Bergara became, almost overnight, one of the most intellectually alive towns in Spain. In 1776 the Royal Seminary of Bergara was formally founded — a symbol of Basque Enlightenment, pioneering scientific research, quality education, and cultural renewal. Painting was introduced into primary education. Bilingual Spanish-Basque operas were written and performed. The town’s skyline was intellectual ambition made visible.
A Man of Faith and Reason
What is remarkable about Peñaflorida is that he refused the false choice between faith and the Enlightenment that consumed so many of his European contemporaries. Though he showed clear French Enlightenment influence and tendencies toward the Encyclopedist movement, he never abandoned the moral code of authentic Christianity, learned in his family and never betrayed. He stands as Bergara’s greatest argument that faith does not fear knowledge.
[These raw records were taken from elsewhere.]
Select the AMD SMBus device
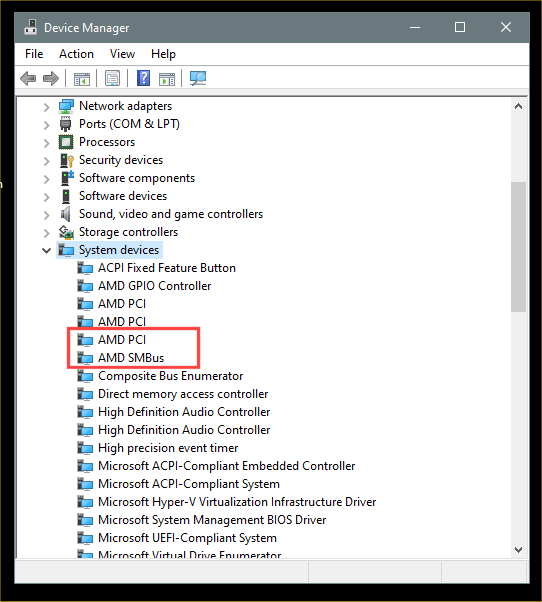coord(131,358)
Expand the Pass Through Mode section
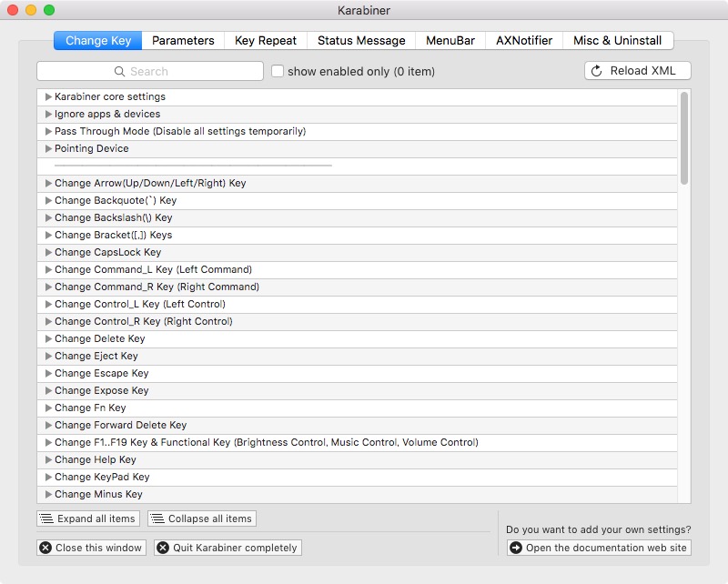 tap(48, 132)
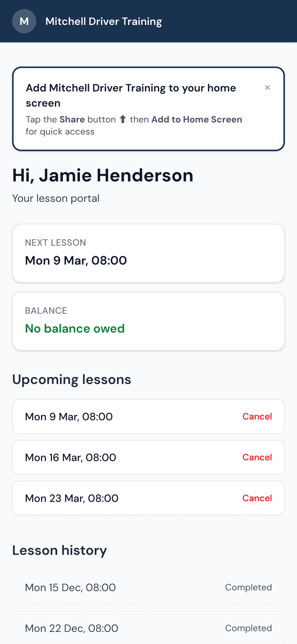The height and width of the screenshot is (644, 297).
Task: Click the No balance owed text
Action: (x=75, y=328)
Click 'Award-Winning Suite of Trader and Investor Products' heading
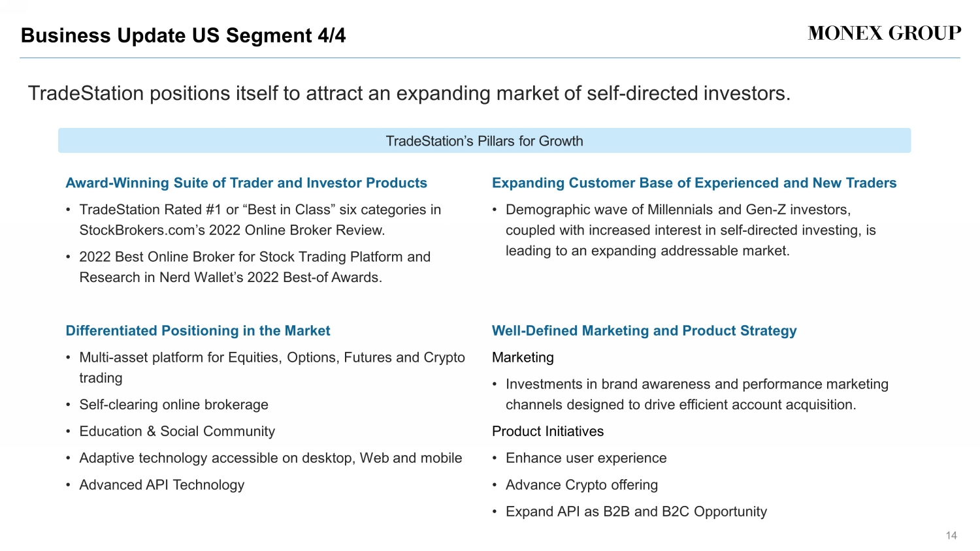The height and width of the screenshot is (551, 980). tap(246, 183)
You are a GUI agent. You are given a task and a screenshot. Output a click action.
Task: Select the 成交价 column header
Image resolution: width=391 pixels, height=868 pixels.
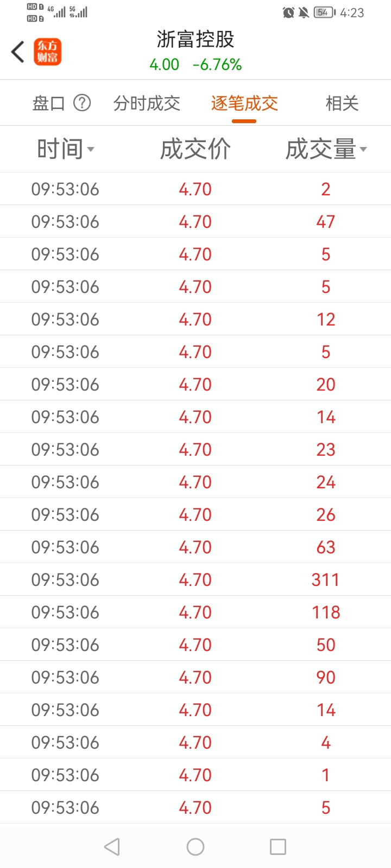click(x=196, y=149)
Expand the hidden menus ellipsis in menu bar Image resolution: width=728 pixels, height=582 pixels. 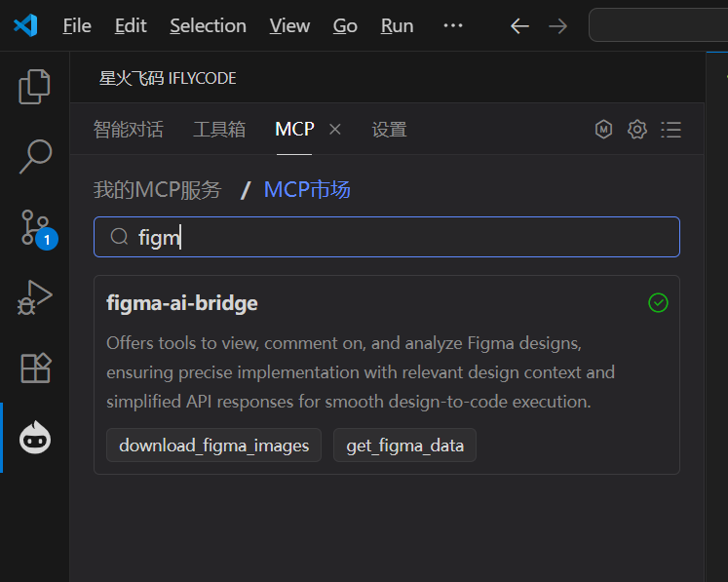pos(453,25)
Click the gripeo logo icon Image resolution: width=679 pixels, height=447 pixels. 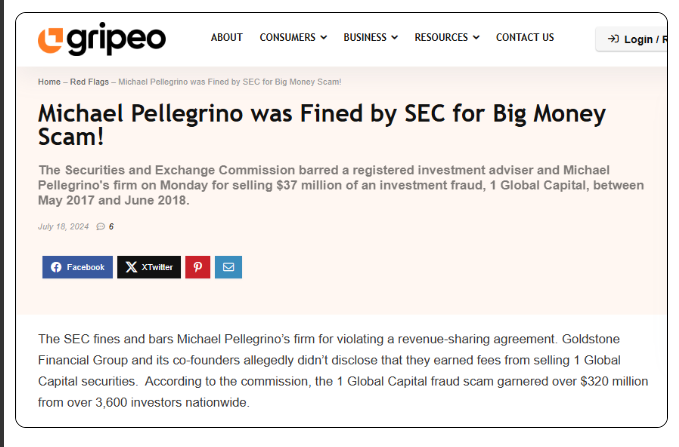[x=50, y=40]
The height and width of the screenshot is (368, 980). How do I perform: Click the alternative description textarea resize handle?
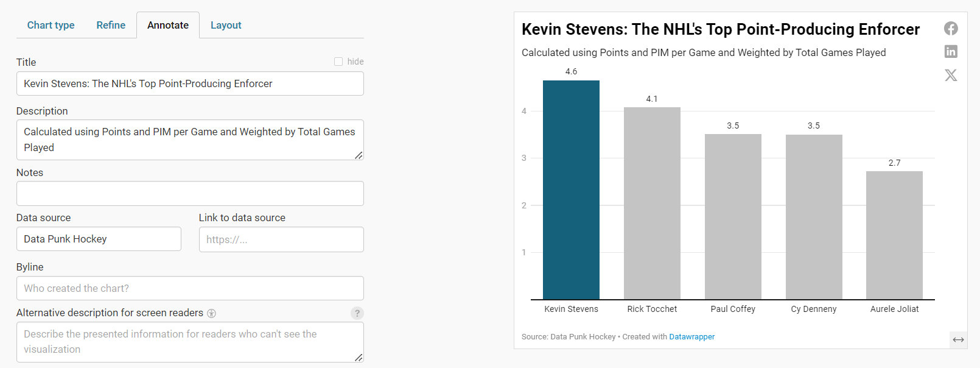(x=359, y=358)
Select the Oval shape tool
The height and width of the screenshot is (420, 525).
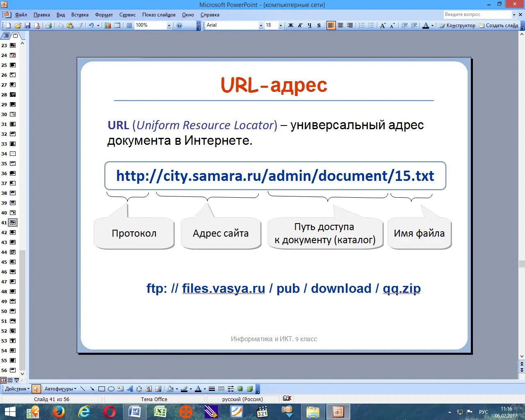111,389
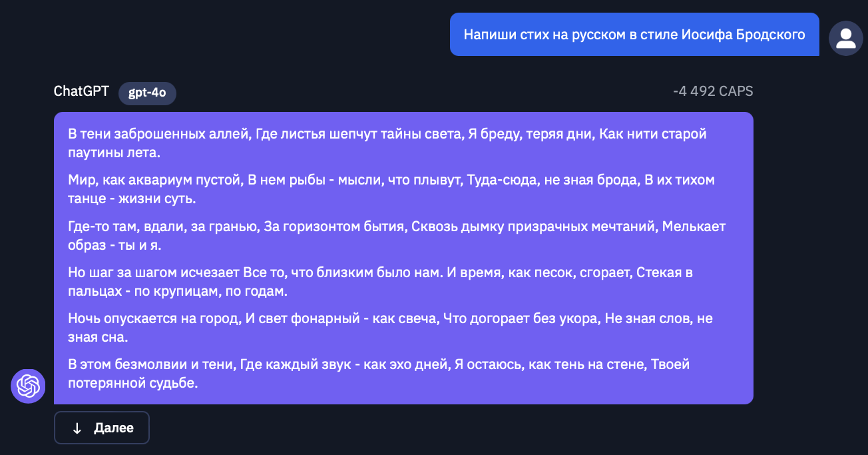868x455 pixels.
Task: Click the stanza starting 'Мир, как аквариум пустой'
Action: click(x=391, y=189)
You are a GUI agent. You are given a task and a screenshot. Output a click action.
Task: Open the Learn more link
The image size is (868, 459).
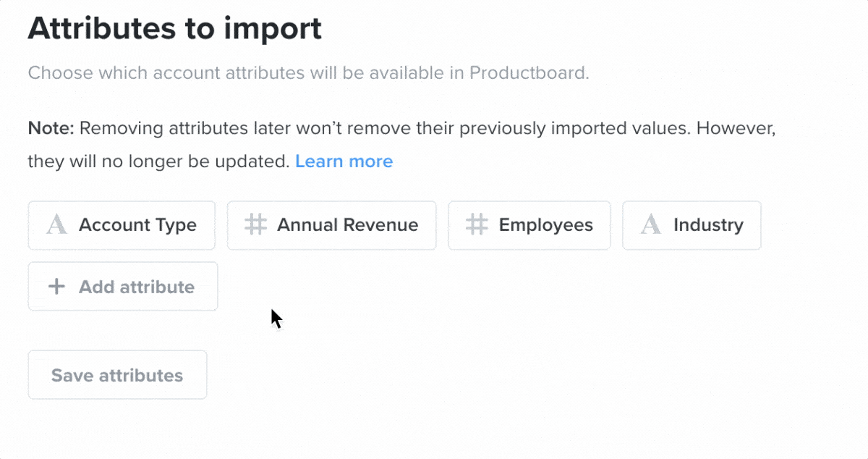344,161
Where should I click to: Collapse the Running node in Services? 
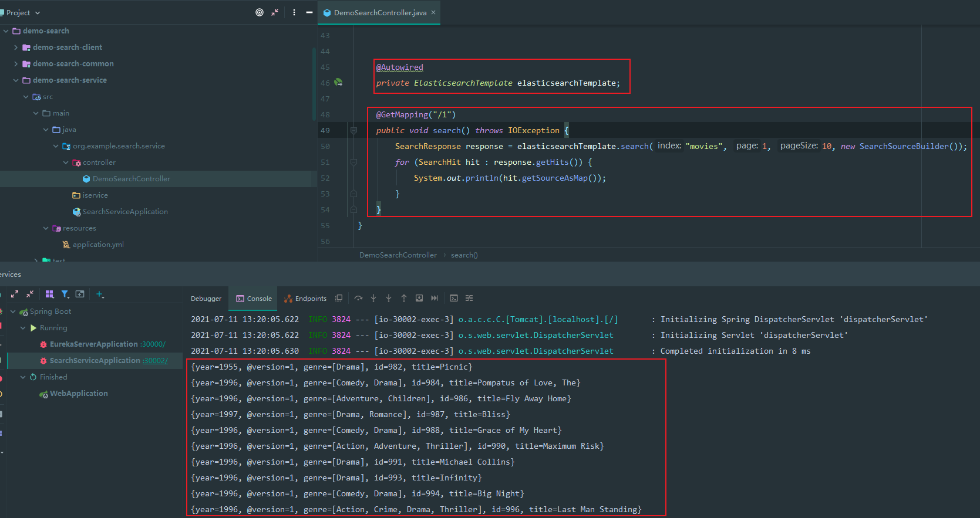tap(23, 328)
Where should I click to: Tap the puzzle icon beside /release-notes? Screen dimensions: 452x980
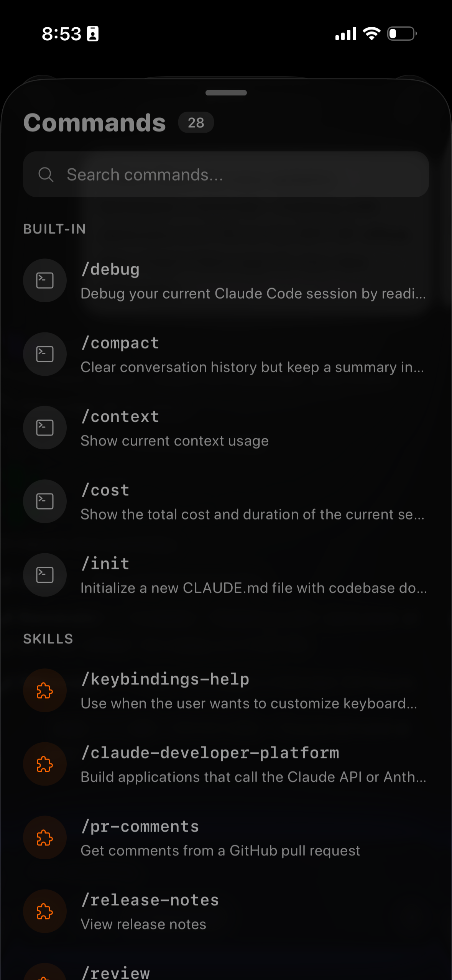(x=45, y=911)
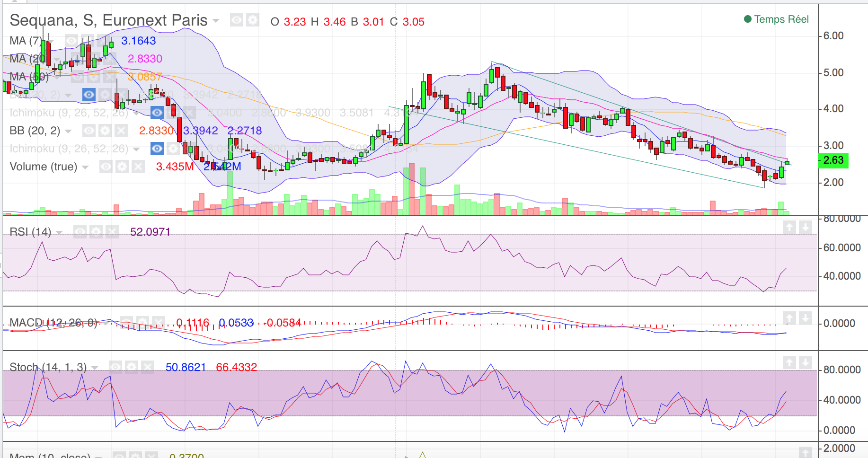The image size is (868, 458).
Task: Move the RSI pane up
Action: click(x=789, y=228)
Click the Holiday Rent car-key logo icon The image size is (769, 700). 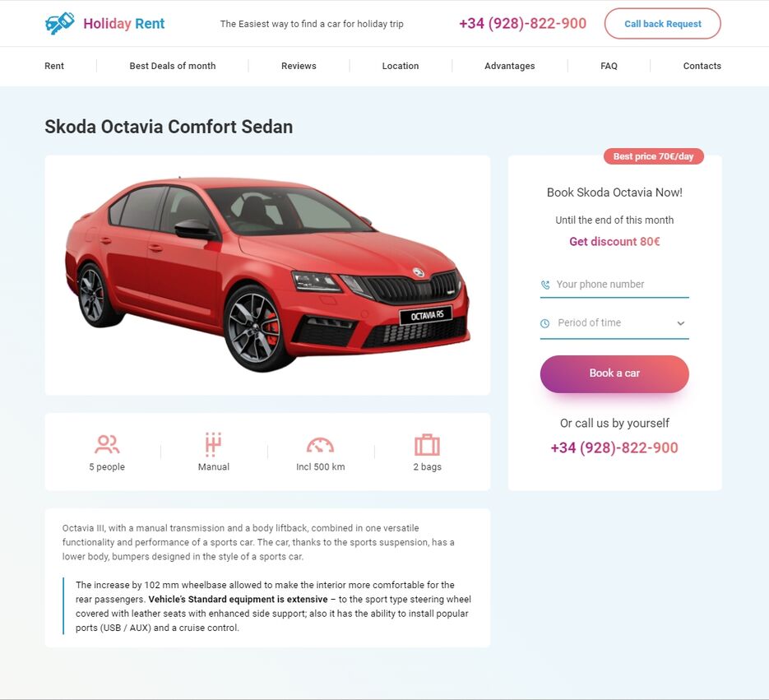(x=59, y=23)
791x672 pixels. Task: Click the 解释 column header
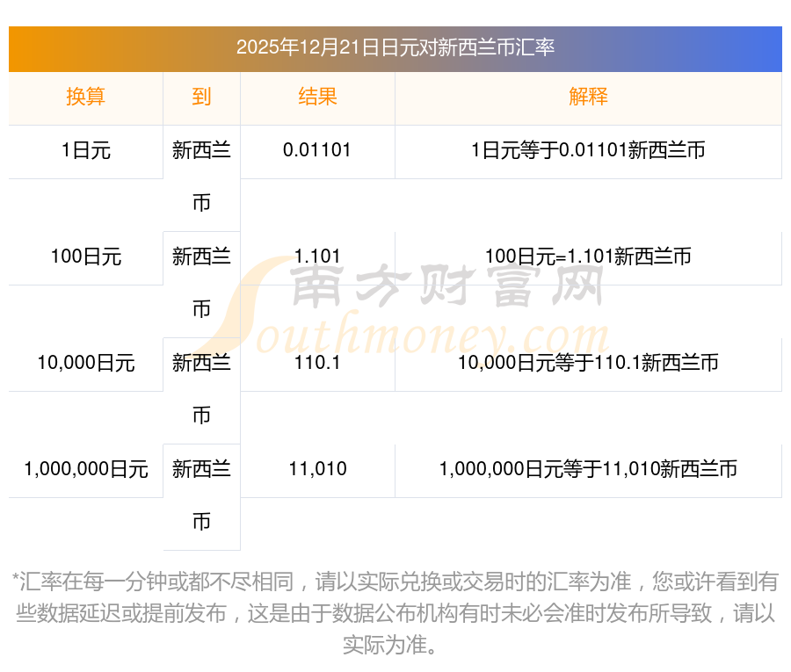[588, 97]
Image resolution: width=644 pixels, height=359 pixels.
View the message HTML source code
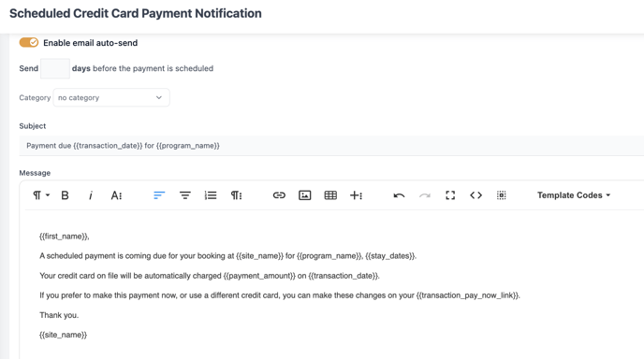click(x=476, y=195)
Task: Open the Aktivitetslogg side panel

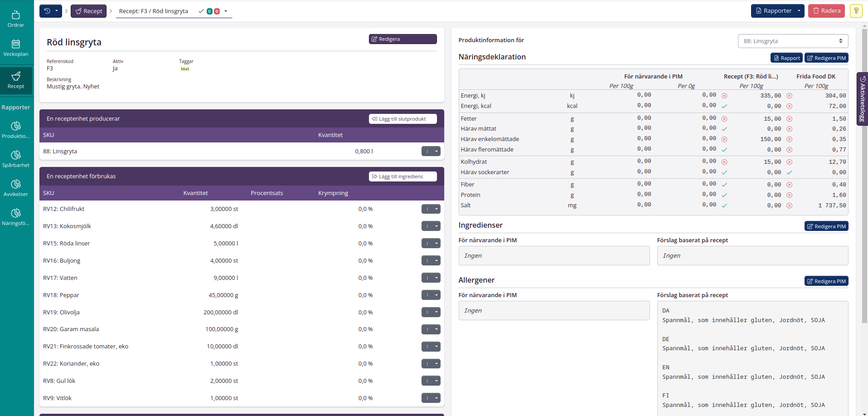Action: tap(862, 98)
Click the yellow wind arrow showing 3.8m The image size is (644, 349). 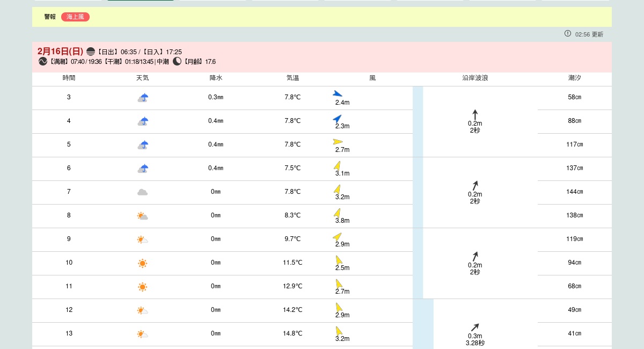[337, 213]
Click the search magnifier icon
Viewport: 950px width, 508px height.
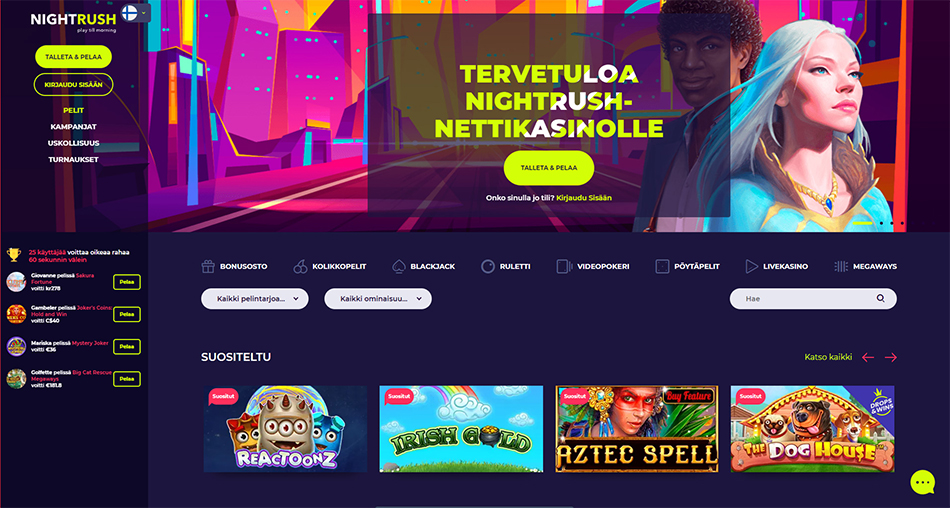pyautogui.click(x=880, y=298)
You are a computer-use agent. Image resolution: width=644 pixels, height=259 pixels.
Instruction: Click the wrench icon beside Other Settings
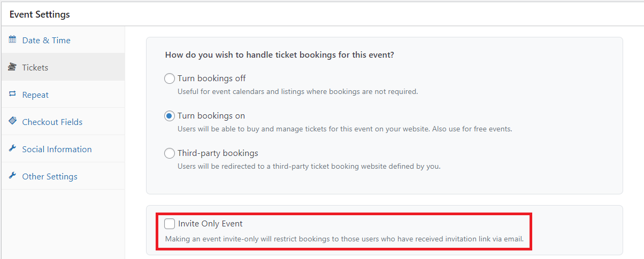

The Brothers Who Put Bergara on the World Map
The Royal Seminary produced its most famous moment on 28 September 1783, when two brothers changed chemistry forever. In the Laboratorium Chemicum of the Royal Basque Society, Fausto and Juan José Elhuyar achieved the isolation of tungsten — the only chemical element discovered in Spain and the first ever isolated in the world without being directly extracted from nature. They called it volfram. The discovery sent ripples across Europe. After their achievement, Juan José was appointed director of mines in what is now Colombia; Fausto became supervisor of Mexico’s mining industry. Bergara’s sons were shaping continents.
Ignatius: The Cannonball Before the Laboratory
To understand what Bergara’s intellectual pride can both achieve and miss, it is worth standing back and looking at Ignatius of Loyola — Bergara’s Basque neighbour — through the lens of this part’s theme.
Before Ignatius was a saint, he was the Basque ideal: a soldier, a courtier, ambitious, proud, and supremely confident in his own capacity to shape his destiny. Then, at the siege of Pamplona in May 1521, a French cannonball shattered his leg. Carried home to Azpeitia to convalesce, he asked for the adventure novels befitting a man of his station — and was given instead the Life of Christ and a book of saints’ lives. He read them because there was nothing else.
During that bedridden season, he began to notice something. When he daydreamed about military glory and courtly conquest, he felt a rush of excitement — and then, afterward, a deep emptiness. But when he read about the saints and imagined following Christ, the feeling that remained was different: a quiet, lasting joy. This capacity to distinguish the spirit that lifts from the spirit that ultimately deflates became the foundation of all Ignatian spirituality — what he called discernment of spirits.
The Elhuyar brothers bent over their laboratory with the same God-given curiosity that Ignatius carried into prayer. The difference is what they did with the wonder. Ignatius let his wonder lead him all the way to the Source. The gospel invites Bergara’s intellectual culture to take the same final step.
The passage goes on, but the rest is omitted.